** Extract to read **
Afghan police hunt killers of Dr Karen Woo
- Published
Dr Woo's friend Firuz Rahimi said she was ''excited'' about the trip to Afghanistan
One of the drivers of a convoy of medical workers shot dead as they travelled through a remote area of Afghanistan has been arrested.
British doctor Karen Woo, 36, six Americans, one German and two Afghan translators were ambushed by gunmen.
The Taliban said it carried out the killings, but local officials blamed armed robbers for the attack.
The team was working with a Christian charity providing eye care. Dr Woo was planning to marry later this month.
Her fiance, Mark "Paddy" Smith, told the Mail on Sunday that they had met in November last year and that their relationship "just made sense".
Speaking from Afghanistan, where he works, Mr Smith said: "Karen grabbed life by the horns. She went to one of the most dangerous places in Afghanistan just to help people. That was the sort of girl she was. She was focused and professional.
"It was one of those crazy relationships. Nothing is normal in Afghanistan, but when we met it just made sense. You know when something is right and this was just right."
Dr Woo's brother David told The Sunday Times: "She was a lovely, vibrant and energetic woman, determined to get the most out of life.
"She and Mark just clicked. She said he was the one. Their long-term plan was to come back to the UK and start a family together."

** Data extract **
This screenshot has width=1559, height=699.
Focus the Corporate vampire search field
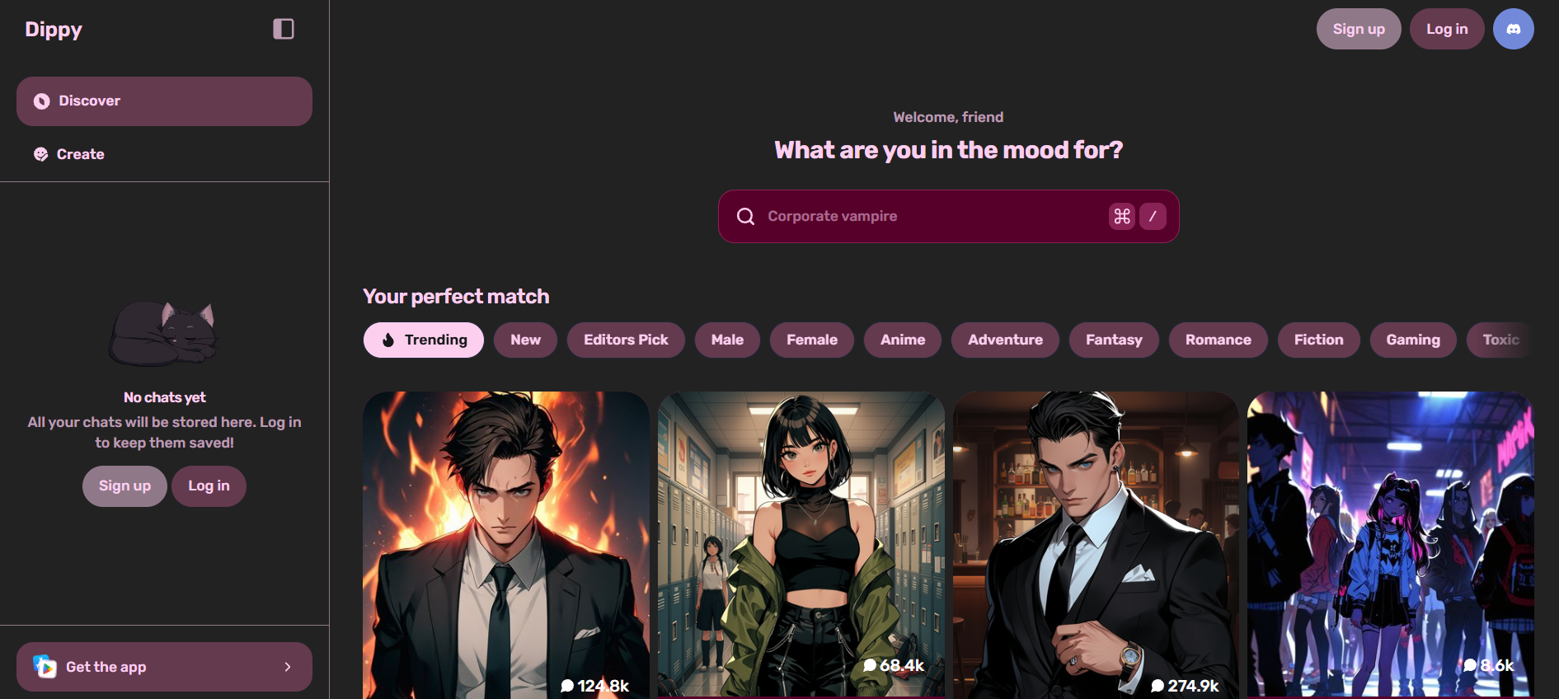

** Tasks for this exercise **
1) List every person the article about the killing of Dr Karen Woo mentions by name.
2) In the article about the killing of Dr Karen Woo, retype the stretch from "British doctor Karen" through "later this month." with no changes.

** Exercise results **
1)
Karen Woo
Firuz Rahimi
Mark "Paddy" Smith
David (Dr Woo's brother)

2)
British doctor Karen Woo, 36, six Americans, one German and two Afghan translators were ambushed by gunmen.
The Taliban said it carried out the killings, but local officials blamed armed robbers for the attack.
The team was working with a Christian charity providing eye care. Dr Woo was planning to marry later this month.